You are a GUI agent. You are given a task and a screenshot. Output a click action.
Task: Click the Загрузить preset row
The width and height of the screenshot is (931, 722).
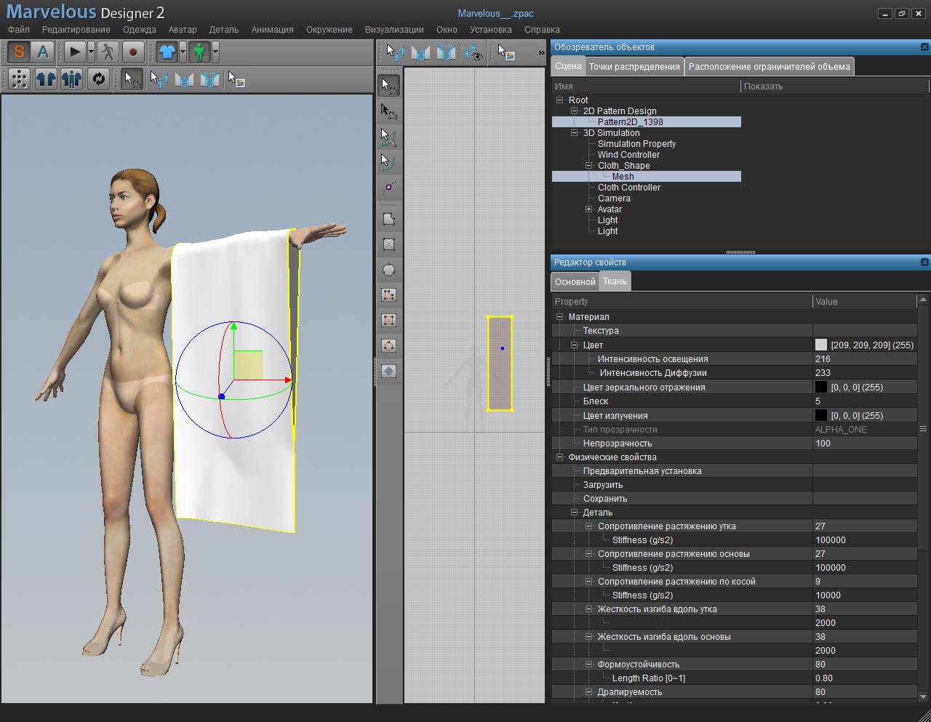(603, 485)
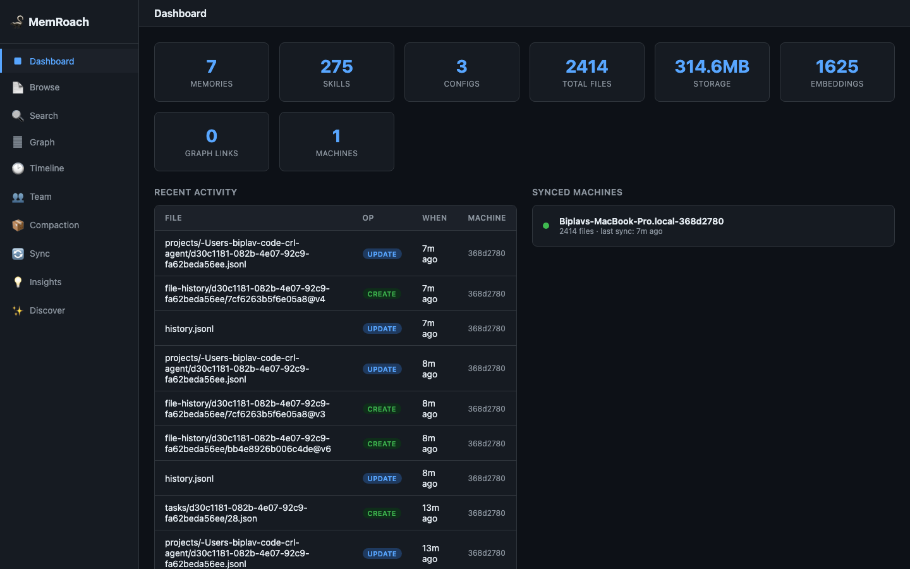Open the Team people icon
Screen dimensions: 910x569
pos(18,197)
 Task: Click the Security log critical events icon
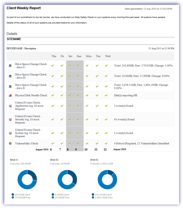[10, 120]
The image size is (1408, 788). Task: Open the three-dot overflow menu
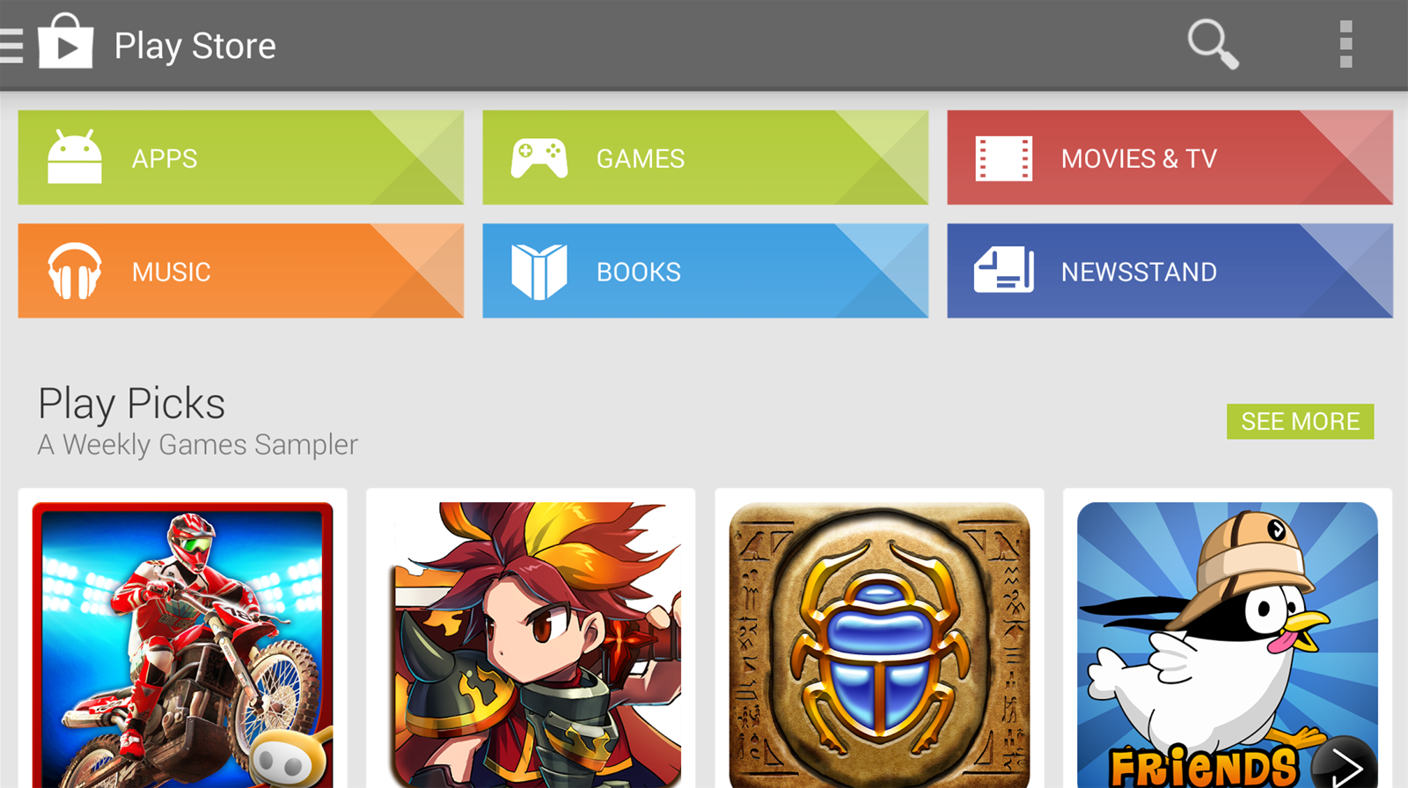[x=1346, y=45]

____

EXERCISE DETAILS: State how many lines in the data above contain the string "screenshot", matching case exactly, and give only the number.

RESPONSE FOR THIS EXERCISE: 2